A Christmas Anecdote From the Tipi Wind Ranch

“Burn some of those for me,” I said to Robin as she pushed another sheet of Neiman Marcus cookies into the oven.

“I know how you like them, so this next batch is for you.”

Three minutes after the cooking timer sounded she brought forth a batch of, slightly burnt around the edge, cookies. I promptly burnt my tongue on a smoldering chocolate chip, then proceeded to eat sixteen more before they had a chance to cool.

Today she made peanut butter bon bons and sugar cookies (you know the ones with the green and red Christmas sprinkles on them). Contrary to what you may believe; I refrained from eating any. One has to show great restraint at this time of year because death by gluttony is always two bites away.

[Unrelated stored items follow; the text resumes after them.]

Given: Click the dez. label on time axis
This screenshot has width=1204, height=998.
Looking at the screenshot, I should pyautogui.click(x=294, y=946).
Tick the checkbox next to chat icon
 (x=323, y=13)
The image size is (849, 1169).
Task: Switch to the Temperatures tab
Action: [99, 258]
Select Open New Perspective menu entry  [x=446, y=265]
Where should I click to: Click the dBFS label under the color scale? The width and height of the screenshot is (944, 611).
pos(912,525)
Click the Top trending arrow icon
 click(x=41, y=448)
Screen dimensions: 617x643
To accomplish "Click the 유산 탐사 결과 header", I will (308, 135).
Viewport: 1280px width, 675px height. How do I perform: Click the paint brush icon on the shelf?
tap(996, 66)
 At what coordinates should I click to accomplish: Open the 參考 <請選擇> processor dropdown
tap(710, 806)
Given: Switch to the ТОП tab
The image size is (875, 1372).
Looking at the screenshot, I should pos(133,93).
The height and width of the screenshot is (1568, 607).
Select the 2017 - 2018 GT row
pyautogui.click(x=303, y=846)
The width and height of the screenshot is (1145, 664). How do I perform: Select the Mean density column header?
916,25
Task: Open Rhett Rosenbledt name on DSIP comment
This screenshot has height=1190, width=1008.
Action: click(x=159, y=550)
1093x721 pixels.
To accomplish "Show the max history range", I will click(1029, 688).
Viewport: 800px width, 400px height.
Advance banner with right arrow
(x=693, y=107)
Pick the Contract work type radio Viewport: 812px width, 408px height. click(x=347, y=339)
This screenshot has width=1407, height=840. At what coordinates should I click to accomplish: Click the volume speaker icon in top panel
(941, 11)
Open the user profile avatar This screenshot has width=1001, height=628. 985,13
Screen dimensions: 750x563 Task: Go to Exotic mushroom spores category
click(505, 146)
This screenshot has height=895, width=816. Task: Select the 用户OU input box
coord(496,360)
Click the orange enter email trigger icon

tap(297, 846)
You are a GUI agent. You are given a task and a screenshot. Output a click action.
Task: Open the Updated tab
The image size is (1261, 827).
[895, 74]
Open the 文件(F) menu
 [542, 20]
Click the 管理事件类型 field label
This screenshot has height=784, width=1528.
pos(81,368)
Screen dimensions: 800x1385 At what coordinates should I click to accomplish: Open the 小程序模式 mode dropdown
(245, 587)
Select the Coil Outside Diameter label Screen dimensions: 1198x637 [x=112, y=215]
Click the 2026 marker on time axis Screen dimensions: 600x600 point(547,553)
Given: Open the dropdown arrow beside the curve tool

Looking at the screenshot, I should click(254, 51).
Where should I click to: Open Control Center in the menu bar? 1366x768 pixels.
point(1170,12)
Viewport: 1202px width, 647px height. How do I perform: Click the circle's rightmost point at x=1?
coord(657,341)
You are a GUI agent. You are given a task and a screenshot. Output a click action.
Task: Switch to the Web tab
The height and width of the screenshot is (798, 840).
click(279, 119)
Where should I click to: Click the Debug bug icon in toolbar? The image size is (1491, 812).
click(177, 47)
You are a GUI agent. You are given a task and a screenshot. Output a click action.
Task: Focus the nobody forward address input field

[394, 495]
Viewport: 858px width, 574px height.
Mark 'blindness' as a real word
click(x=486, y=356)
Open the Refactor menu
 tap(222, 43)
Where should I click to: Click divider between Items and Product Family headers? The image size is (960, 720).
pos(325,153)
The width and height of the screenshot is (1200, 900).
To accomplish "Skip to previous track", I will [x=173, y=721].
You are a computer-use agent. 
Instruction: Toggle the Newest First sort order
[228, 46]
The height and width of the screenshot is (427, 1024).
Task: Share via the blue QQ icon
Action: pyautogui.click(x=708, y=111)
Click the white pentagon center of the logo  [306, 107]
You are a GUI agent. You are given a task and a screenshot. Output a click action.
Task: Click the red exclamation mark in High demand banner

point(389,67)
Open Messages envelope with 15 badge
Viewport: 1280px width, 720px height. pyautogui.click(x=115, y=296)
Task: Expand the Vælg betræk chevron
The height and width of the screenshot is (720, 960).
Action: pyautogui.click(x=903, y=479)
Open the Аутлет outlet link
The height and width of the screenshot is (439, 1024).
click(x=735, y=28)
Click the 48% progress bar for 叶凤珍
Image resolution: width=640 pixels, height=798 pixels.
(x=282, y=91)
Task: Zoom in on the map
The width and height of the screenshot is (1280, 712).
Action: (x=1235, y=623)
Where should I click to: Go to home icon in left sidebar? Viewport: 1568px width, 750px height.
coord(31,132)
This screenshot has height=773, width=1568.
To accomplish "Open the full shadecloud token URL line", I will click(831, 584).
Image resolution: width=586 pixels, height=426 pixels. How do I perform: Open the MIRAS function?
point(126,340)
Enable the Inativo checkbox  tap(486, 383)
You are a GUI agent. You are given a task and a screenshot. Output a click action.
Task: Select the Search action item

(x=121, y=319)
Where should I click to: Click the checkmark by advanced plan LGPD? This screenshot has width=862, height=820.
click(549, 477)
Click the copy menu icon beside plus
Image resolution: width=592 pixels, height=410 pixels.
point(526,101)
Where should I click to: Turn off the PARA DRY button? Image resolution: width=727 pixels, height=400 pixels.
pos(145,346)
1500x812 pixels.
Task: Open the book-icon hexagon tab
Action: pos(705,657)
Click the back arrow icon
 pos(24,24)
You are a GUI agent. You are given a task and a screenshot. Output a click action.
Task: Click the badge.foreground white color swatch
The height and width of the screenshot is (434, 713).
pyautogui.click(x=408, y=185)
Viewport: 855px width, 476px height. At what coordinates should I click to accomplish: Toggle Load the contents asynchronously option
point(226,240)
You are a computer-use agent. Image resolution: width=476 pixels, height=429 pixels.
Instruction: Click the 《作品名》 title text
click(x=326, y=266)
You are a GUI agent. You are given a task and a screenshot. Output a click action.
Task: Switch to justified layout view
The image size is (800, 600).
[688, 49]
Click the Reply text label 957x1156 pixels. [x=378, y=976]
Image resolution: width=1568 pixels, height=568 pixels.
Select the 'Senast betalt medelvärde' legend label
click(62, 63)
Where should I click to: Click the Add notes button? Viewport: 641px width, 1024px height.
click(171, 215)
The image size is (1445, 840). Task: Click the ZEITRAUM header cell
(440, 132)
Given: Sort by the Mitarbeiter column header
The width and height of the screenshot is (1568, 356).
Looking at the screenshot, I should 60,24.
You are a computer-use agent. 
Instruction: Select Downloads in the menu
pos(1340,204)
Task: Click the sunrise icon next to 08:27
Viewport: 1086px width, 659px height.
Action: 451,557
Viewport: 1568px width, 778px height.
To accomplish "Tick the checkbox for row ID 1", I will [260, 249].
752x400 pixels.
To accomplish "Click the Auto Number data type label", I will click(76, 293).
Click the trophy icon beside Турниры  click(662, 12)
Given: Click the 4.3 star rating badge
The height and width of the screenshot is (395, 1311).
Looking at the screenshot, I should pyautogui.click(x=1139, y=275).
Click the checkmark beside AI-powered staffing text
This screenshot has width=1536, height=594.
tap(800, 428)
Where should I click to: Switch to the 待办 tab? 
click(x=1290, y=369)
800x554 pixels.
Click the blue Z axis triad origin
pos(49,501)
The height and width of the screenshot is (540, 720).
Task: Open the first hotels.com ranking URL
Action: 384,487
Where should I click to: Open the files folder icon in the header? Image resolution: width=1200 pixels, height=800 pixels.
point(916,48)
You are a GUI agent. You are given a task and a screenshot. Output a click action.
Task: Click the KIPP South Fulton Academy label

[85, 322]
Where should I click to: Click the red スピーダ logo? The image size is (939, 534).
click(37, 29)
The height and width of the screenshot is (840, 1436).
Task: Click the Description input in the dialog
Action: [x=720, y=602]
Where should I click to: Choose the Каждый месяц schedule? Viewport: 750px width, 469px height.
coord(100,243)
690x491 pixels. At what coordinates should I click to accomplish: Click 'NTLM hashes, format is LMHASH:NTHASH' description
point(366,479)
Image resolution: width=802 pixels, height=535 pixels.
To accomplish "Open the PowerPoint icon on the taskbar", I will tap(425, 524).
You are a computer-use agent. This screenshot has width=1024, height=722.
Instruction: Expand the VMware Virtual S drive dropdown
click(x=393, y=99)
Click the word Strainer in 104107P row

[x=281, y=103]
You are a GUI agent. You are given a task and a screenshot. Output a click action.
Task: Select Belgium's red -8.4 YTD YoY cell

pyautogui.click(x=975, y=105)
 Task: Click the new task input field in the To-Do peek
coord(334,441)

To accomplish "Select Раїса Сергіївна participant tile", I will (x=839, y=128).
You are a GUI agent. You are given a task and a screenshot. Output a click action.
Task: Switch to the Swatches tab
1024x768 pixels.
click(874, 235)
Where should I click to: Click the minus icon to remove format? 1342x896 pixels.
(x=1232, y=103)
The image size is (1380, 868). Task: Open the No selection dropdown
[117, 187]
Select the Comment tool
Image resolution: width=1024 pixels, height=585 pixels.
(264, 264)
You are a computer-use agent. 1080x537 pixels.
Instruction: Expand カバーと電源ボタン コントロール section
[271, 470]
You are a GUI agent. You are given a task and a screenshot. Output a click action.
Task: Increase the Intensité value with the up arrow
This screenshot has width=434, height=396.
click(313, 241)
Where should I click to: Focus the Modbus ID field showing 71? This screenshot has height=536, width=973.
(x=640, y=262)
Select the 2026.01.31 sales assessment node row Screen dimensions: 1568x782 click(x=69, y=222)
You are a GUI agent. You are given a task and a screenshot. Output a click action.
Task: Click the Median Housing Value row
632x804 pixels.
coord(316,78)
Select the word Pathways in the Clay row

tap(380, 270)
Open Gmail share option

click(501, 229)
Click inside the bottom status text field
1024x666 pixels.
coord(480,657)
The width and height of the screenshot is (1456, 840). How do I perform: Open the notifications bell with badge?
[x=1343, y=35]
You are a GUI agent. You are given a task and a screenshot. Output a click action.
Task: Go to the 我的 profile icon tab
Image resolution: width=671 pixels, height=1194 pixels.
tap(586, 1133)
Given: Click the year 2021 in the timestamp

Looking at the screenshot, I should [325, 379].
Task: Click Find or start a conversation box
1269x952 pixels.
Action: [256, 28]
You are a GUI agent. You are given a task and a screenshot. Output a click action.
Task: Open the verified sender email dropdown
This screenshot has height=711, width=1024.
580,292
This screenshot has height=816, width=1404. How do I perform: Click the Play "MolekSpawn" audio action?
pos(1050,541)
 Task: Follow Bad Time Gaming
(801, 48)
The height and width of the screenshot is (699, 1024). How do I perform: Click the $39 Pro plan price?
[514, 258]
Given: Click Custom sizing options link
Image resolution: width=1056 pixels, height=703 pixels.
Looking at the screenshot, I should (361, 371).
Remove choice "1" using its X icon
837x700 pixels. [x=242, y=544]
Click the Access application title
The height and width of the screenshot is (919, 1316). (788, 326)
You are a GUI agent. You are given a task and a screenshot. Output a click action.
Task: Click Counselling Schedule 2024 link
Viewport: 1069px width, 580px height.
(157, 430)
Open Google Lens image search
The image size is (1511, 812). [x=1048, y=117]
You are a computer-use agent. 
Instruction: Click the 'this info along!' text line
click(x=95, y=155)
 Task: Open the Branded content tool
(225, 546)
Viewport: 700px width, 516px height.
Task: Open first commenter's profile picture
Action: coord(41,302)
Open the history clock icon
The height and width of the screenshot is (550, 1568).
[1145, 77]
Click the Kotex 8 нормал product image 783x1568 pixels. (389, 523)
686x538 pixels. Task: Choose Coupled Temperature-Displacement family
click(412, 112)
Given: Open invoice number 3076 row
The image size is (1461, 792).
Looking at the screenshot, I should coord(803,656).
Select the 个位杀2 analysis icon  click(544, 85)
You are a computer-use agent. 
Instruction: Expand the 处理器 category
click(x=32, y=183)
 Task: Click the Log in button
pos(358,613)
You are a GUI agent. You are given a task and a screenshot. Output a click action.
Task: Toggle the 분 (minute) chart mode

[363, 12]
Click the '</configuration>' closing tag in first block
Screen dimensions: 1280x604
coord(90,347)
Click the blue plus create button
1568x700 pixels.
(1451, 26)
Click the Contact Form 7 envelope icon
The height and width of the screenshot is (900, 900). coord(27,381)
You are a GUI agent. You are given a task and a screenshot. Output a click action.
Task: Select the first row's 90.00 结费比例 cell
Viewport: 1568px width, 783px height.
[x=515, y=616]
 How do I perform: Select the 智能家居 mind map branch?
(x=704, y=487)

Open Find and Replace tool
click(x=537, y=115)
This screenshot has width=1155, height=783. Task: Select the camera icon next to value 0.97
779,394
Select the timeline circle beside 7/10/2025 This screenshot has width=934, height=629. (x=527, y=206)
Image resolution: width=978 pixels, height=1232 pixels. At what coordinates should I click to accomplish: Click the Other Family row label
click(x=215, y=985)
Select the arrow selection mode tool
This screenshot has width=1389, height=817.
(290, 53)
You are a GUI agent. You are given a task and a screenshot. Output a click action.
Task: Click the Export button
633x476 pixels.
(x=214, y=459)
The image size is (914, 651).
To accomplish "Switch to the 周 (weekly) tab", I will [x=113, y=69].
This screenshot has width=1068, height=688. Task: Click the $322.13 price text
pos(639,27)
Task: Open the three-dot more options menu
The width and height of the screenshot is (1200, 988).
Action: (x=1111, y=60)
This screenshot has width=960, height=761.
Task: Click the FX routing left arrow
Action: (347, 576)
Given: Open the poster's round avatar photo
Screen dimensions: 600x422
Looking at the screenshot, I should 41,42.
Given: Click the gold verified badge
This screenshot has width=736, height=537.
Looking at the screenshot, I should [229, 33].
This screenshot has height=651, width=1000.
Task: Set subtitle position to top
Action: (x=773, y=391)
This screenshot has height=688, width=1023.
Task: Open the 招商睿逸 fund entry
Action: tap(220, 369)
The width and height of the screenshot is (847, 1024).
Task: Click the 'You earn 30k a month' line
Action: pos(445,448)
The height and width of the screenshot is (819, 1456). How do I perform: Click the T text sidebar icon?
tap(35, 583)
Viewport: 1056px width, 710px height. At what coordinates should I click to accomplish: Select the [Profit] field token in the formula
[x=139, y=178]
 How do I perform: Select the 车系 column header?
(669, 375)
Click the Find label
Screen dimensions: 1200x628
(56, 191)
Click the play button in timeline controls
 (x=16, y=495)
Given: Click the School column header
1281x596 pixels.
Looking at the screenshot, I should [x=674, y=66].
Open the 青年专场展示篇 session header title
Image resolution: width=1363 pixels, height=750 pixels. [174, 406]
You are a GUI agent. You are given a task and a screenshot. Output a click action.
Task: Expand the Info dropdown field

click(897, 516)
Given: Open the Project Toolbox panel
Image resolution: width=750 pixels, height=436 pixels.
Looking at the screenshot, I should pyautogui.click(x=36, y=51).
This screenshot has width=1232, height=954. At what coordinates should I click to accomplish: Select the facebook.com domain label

Winter arrived yesterday with an arctic air blast that froze my frost free hydrant out at the horse barn. I hadn’t anticipated this, since I had installed one of those high-tech-multi-special-no-freeze jobs several years ago. This is troublesome; the next outdoor faucet is 200 feet from the barn, or in labor terms: two one hundred foot hoses, which just happen to be frozen solid. So I struggle to coil them, (joy joy joy) it’s like trying to coil a pile of green oak branches. When finished, I haul the imperfect bundles along with two large dogs and two cats into the sunroom to thaw overnight, hopefully, those animals will generate enough body heat to keep the temp above freezing, or come morning I will be (six letter expletive here).

By mid-morning the temp had risen to a sweltering -1 Fahrenheit. Determined to deliver water for horses, I bundled up and make my move. Dashing outside I swiftly assemble the hoses while the north wind lashes my face. Running swiftly from the faucet to the water tank I stretch out the hose and promptly discover . . . I’m thirty feet short.

After recoiling the two hundred feet of hose, I drag it back into the sunroom, then precede to the shed to retrieve another fifty feet of gnarled frozen hose, which I heaped beside the rest.

The sunroom is like a sauna come afternoon, so I bolt from the house to join the three sections of hose and finally deliver the precious water. I stand by the tank and pet the horses as they drink with greedy enthusiasm. While the tank fills I watch the winter sun blaze out in the western sky and wonder what else hadn’t I anticipated . . . ?

It’s Christmas!  If only I had anticipated; my shopping (along with this letter) would have been done weeks ago. I would be cavorting in Christmas spirit by now, ready for mirth, merriment, and death by gluttony.